══ Data provided ══

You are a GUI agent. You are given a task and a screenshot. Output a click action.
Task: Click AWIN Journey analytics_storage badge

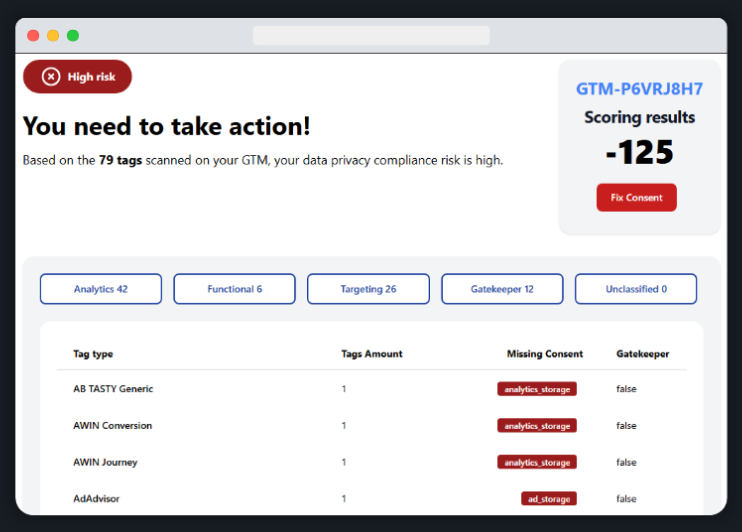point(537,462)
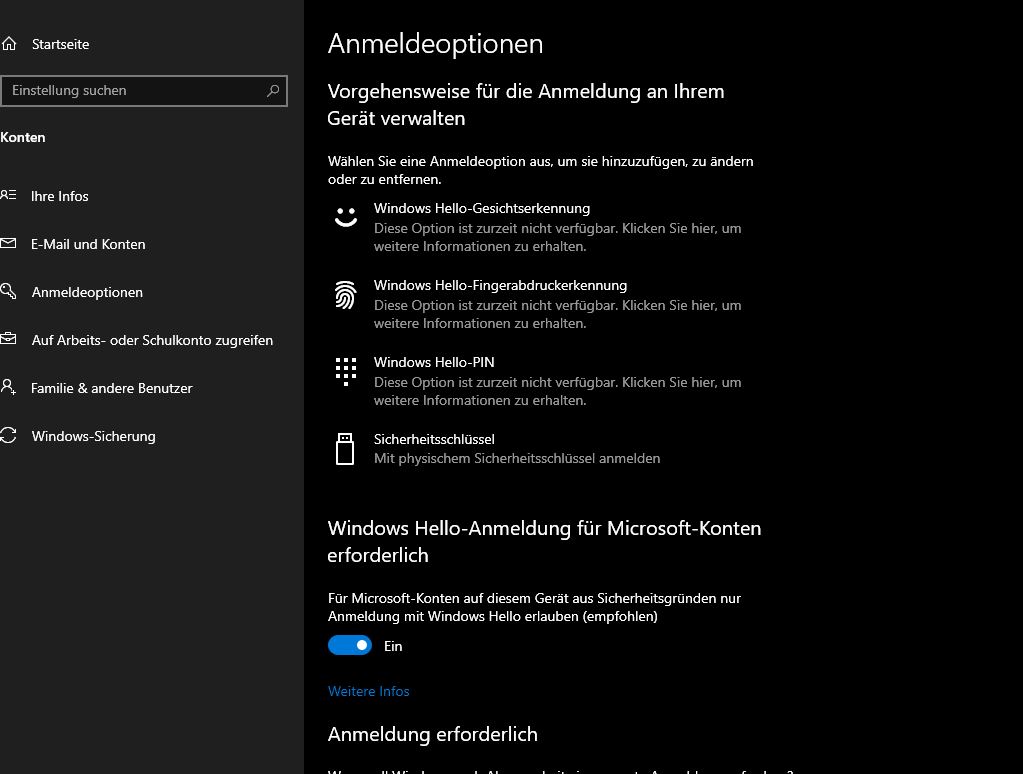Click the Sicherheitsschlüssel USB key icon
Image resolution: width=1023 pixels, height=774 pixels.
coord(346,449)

═══

> _Exercise description_
When you copy the entries, keep every word exactly as it stands and drop any pictures.

> _Response area_
You are a GUI agent. You are given a task and a screenshot. Output a click action.
Task: Click AWIN Journey analytics_storage badge

point(537,462)
Click the Sicherheitsschlüssel USB key icon
Image resolution: width=1023 pixels, height=774 pixels.
coord(346,449)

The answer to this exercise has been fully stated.